Sunday, July 17, 2011

Of Yvette, Jan and Rick (not me)

Rob Bell tells a story of a young lady named Yvette who came up to him after church one day and told him she disagreed with everything he said and wanted to stand up in her chair during the messages and yell at him. His response: "I immediately liked her." She went on to say she was studying witchcraft and was totally opposed to his entire message. (I know a lot of churches where she would have immediately been escorted from the property). He said, "But you keep coming back," and told her that he hoped she would continue to do so. A few weeks later was the Sunday after the 9/11 attacks, and he preached on the need to forgive and let go of the hatred when people have wronged us. After, he saw Yvette face down on the floor sobbing. She later told him she had been raped years ago and had been carrying around that bitterness and anger and it controlled her entire life. She turned it over to the One who had suffered far more than her. A few months later she handed him a sheet of paper with her contact info on it. Whene he asked why, she started telling stories of witches she had been meeting who now wanted to become Christians, and if I met any, to send them to her.

That's a great story, and I'm using it to justify my claim on the story I'm about to tell. For Rob Bell said "I claim Yvette's story, for Yvette's story is our story and our story is God's story. Faith is a communal experience."

So I'm going to tell you about Jan and Rick (not me). Jan is adopted. A few years ago, through a series of miraculous "coincidences" the Aunt who arranged her adoption found her. We have since met with Aunt Glennis and Aunt Alice and have had conversations with one of Jan's nephews. Jan's mother had three other children, all boys, and two of them have passed away. The third, Rick, is about 18 months younger than Jan, and has basically been out of touch with the family since about 1984. He didn't know he had a sister, and the aunts gave us little hope of finding him.

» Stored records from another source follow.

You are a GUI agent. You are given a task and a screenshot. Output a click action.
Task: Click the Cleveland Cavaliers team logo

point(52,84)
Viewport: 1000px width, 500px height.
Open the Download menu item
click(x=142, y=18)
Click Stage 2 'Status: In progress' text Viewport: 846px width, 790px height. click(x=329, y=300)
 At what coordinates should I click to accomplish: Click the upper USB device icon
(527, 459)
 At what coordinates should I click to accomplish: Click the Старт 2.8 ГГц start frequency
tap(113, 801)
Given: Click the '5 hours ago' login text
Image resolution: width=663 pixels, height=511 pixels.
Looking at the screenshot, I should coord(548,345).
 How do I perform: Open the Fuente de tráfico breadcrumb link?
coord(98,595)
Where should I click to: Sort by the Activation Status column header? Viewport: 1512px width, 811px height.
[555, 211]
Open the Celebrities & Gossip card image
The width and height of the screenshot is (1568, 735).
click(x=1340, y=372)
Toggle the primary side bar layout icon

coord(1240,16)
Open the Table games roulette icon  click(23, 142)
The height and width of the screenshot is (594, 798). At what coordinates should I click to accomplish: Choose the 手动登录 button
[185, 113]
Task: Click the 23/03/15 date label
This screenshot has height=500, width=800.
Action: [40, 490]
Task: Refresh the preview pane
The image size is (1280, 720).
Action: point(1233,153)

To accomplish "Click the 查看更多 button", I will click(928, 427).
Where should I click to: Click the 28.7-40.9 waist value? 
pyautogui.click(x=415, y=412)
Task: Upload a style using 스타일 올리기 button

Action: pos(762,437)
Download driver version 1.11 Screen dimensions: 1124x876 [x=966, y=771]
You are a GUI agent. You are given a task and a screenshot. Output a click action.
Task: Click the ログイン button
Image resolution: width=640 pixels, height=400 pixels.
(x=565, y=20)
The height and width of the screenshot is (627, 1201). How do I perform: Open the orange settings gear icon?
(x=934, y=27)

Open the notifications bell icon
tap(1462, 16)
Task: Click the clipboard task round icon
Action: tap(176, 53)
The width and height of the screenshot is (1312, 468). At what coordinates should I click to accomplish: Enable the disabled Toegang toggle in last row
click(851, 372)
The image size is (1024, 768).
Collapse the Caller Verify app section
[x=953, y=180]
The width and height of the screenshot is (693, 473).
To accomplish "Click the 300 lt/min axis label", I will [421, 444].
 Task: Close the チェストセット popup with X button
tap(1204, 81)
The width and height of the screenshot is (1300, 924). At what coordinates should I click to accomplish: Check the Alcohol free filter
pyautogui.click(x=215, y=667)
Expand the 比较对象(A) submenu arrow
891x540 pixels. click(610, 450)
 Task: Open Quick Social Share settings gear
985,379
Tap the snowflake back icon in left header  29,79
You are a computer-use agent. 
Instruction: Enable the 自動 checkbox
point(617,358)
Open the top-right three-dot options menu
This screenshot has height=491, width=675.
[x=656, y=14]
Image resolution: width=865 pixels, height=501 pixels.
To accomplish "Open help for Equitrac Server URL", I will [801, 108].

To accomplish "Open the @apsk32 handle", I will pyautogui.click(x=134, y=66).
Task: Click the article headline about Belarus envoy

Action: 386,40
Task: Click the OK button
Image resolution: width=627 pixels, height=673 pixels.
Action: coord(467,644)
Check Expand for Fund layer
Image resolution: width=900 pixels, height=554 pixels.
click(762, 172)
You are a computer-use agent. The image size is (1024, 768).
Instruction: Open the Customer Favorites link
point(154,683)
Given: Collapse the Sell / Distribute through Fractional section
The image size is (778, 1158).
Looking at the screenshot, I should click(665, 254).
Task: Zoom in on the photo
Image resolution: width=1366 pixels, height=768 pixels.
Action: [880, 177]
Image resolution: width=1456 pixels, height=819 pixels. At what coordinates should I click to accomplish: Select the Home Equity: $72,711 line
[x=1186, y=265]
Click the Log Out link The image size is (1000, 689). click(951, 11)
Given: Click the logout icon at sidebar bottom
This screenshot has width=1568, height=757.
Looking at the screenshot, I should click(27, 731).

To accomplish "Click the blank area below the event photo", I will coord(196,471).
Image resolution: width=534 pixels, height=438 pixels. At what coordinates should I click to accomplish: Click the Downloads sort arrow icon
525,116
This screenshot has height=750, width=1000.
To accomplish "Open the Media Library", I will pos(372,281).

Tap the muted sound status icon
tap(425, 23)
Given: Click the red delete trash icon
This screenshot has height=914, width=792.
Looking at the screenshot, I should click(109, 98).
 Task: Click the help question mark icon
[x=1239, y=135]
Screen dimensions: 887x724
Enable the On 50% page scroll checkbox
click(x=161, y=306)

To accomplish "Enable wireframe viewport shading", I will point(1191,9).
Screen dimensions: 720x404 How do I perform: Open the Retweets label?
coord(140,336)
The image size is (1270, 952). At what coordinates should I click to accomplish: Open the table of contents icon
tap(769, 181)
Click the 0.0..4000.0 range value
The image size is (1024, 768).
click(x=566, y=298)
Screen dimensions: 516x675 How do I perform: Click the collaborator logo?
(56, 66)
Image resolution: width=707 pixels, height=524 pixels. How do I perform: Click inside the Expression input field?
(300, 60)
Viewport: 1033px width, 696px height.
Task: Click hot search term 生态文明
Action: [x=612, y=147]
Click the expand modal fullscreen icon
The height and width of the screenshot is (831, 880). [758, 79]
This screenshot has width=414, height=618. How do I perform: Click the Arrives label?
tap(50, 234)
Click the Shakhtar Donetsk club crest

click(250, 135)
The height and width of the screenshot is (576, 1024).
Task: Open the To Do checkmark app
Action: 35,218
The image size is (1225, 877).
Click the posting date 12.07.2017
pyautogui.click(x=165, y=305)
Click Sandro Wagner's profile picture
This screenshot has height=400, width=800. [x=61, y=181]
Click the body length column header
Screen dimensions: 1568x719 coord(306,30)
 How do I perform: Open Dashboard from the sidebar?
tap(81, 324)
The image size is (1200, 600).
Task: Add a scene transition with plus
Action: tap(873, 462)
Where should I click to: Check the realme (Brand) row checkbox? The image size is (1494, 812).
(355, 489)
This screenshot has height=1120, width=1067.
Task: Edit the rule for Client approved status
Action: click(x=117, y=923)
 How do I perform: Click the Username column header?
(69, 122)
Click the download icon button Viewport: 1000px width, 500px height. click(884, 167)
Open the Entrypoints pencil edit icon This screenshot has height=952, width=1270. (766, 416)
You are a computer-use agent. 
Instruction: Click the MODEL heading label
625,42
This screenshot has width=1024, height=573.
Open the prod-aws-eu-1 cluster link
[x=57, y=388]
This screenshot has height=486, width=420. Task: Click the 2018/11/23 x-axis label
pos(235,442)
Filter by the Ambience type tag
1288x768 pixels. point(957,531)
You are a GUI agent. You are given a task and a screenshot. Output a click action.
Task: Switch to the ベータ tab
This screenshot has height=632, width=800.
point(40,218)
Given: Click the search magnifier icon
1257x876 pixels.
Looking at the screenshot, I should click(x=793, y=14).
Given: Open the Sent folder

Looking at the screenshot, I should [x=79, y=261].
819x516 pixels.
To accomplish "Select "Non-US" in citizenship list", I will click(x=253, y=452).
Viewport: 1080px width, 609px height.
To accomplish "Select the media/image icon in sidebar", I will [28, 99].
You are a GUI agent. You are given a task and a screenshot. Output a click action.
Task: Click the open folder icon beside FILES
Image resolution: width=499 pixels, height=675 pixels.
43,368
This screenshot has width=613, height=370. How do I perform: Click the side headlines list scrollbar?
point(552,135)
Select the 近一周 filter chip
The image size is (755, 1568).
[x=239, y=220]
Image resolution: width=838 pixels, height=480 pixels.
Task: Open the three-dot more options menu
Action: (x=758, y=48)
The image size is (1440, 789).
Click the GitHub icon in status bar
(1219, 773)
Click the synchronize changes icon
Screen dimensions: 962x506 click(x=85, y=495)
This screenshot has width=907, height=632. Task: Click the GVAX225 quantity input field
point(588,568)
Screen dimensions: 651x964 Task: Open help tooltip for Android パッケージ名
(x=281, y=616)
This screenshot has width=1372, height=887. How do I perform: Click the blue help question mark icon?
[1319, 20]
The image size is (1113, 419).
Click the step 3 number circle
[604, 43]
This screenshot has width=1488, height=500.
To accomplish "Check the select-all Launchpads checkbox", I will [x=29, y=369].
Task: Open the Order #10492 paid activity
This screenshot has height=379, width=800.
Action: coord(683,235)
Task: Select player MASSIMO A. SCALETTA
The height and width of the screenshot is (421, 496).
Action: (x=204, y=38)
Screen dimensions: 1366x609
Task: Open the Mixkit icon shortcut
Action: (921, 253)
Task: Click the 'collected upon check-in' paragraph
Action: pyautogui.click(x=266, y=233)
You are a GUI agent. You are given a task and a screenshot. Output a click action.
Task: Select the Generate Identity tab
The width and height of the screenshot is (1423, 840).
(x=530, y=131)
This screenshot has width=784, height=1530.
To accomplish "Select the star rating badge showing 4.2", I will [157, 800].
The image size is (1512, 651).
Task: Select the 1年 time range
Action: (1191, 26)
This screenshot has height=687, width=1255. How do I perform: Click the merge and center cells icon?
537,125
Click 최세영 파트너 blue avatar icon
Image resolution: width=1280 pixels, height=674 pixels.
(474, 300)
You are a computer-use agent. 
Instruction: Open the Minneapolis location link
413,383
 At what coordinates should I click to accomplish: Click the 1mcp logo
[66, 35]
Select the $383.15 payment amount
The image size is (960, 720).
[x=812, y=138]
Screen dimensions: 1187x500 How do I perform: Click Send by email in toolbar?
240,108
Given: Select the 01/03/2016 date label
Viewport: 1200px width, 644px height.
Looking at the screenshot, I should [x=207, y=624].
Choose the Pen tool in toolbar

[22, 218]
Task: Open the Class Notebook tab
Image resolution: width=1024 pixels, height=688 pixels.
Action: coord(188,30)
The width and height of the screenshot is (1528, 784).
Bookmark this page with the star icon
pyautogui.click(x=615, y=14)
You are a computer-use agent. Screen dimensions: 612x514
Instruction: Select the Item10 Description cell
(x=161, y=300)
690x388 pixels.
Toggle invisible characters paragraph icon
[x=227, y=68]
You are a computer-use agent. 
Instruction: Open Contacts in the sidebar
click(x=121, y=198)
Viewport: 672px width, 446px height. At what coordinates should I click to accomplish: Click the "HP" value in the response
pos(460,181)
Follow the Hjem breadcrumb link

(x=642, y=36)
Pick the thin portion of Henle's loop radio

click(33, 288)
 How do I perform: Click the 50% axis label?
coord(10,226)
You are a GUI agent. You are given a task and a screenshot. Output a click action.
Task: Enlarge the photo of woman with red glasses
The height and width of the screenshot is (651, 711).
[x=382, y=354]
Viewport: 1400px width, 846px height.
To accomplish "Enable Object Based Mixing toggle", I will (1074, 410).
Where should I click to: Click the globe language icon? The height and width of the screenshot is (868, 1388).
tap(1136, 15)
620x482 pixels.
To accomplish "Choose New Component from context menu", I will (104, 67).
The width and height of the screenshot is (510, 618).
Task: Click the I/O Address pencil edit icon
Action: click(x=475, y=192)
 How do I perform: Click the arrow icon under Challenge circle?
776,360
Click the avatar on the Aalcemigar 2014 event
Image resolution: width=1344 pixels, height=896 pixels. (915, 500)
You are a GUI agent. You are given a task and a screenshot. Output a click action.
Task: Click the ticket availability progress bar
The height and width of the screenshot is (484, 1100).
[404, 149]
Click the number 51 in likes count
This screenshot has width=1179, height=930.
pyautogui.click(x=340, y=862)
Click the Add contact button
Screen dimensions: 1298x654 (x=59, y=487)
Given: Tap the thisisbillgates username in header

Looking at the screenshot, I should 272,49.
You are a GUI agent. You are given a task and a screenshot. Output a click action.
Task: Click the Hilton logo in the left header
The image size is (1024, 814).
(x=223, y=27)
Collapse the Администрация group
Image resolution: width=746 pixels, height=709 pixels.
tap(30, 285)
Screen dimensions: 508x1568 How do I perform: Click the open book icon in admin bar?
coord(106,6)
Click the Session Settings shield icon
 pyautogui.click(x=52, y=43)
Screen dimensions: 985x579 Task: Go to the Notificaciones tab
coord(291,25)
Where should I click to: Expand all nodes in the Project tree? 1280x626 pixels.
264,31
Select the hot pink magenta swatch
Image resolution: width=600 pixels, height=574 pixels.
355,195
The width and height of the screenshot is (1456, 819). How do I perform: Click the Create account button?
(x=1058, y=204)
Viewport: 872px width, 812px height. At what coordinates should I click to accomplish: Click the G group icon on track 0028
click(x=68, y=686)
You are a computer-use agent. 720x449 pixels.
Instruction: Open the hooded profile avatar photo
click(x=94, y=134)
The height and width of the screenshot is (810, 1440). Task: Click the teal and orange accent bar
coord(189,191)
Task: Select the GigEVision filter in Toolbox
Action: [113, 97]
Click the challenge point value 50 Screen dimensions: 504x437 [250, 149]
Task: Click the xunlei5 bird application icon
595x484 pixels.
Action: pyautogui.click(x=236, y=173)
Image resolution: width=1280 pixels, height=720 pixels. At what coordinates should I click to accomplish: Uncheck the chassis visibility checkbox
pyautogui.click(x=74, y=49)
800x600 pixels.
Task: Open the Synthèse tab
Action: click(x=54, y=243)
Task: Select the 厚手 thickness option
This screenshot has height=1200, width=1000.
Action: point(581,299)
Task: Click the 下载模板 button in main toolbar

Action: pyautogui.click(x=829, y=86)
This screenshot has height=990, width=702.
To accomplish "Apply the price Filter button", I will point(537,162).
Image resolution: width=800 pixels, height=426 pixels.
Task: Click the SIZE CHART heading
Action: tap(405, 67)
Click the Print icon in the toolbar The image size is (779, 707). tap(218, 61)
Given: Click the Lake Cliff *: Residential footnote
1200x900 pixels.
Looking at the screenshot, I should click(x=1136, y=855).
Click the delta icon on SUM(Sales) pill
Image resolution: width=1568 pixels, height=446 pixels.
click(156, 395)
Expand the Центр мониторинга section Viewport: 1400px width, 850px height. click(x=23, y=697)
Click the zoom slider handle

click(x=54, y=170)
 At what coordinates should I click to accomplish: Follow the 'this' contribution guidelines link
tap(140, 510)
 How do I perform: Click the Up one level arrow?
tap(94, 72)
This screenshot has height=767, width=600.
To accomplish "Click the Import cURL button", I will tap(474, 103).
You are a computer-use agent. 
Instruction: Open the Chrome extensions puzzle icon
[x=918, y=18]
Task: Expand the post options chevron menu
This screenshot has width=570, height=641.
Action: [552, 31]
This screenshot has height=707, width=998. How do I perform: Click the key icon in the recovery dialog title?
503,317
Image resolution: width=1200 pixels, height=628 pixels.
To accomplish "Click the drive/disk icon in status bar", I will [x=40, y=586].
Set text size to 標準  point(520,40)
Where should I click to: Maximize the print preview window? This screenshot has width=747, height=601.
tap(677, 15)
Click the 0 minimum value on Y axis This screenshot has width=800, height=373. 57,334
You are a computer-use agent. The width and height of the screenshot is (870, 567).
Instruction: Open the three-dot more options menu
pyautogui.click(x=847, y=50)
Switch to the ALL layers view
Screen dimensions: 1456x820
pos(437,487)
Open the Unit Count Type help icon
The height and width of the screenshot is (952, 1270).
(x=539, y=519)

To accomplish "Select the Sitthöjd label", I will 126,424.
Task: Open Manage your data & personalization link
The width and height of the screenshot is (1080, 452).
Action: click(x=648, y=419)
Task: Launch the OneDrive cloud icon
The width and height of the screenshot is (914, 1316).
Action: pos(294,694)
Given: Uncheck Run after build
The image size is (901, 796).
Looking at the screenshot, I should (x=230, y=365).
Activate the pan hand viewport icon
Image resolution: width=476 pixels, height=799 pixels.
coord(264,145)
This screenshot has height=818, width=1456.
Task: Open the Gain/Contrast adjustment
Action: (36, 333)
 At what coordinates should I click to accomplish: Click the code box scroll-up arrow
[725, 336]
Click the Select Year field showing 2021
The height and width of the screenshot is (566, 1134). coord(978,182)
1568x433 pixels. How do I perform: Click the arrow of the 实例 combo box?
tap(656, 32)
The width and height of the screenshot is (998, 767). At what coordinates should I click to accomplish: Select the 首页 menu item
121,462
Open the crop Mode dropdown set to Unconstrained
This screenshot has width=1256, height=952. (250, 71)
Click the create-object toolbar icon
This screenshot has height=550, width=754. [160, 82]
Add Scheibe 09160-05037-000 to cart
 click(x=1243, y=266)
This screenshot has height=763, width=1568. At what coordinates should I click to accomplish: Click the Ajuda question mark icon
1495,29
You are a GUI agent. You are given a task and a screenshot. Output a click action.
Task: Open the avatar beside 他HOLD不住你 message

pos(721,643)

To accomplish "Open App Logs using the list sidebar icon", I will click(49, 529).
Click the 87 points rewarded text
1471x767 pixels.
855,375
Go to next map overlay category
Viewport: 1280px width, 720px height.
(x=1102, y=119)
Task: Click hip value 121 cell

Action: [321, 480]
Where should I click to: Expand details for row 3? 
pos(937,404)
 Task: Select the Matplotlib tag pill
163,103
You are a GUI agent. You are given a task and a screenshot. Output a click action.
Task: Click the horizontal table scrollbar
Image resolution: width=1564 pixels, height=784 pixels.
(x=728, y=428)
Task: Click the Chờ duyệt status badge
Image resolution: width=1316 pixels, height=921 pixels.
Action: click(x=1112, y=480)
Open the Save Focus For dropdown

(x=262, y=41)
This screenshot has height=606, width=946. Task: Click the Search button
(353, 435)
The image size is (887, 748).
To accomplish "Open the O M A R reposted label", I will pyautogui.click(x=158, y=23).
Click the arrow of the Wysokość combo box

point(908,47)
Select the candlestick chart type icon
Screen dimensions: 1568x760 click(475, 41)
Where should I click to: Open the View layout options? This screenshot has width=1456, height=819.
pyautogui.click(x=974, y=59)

That's where my son Tim came into the picture. Tim has recently gotten really involved in ancestry exploration, and has traced all of our families back hundreds of years.

Now, Tim has had not much use for the institutional church for quite some time, causing his dad quite a bit of soul-searching, but as I get older I realize that Tim's heart is more Christ-like than most of the Christians I know. And this was never more true than in his search for the lost sheep that was his Uncle Rick. In hindsight, I think that was his ulterior purpose in digging into his ancestry. The search has gone on for about 3 years. Finally a couple of weeks ago, he told us he had found a couple of possible addresses for Rick (Trowbridge last name), and was going to write him a letter with our contact information.

Three days ago, Jan was at the dentist and I was home alone when the phone rang. The caller asked for Tim, and when I said Tim didn't live her, he finally got around to saying, "This is Rick Trowbridge." We talked for awhile and he promised to call back later in the evening. I immediately called Tim with the news, and to say he was excited would be a gross understatement. His next facebook post referred to shaking hands and pacing the floor. When queried, his response was simple: "I found my Mom's brother." There were some personal reasons for his quest, but I believe his main reason was that he knew how happy it would make his mother.

When Jan got home, I said it was too bad she hadn't been home, because then she could have taken the call from her brother. She immediately dropped all the mail on the floor, doubled over and began sobbing. She could have been the poster child for tearss of joy.

Rick called back and he and Jan talked for almost an hour. He had gotten Tim's letter the night before, had no idea he even had a sister, was somewhat miffed at Aunt Glennis for never telling him, but mainly it was evident that he was as joyful at having a sister as Jan was at finally talking to her brother.

We went to the movies yesterday, and a voice mail from Rick was waiting for us, the underlying message being, "I want to talk to you again." So Jan called and they spent another 45 minutes or so getting to know each other. His life has been as tragic as Jan's has been blessed, but my wife plans to do whatever she can to make sure the rest of their lives are spent as a family.

That is a great story. And, as Rob Bell did with Yvette, I'm making it my story. It's really Jan's story, Tim's story and Rick Trowbridge's story, but I can't imagine any of them being any more joyful than I am. The brother that was lost has been found. And we're having a banquet in our hearts.

3 comments:

  1. Great story. My husband has/had a sister and we don't know how to go about finding her. I don't think she even knows about him and his brother. I think deep down he would like to find her someday. How did Tim start this whole process?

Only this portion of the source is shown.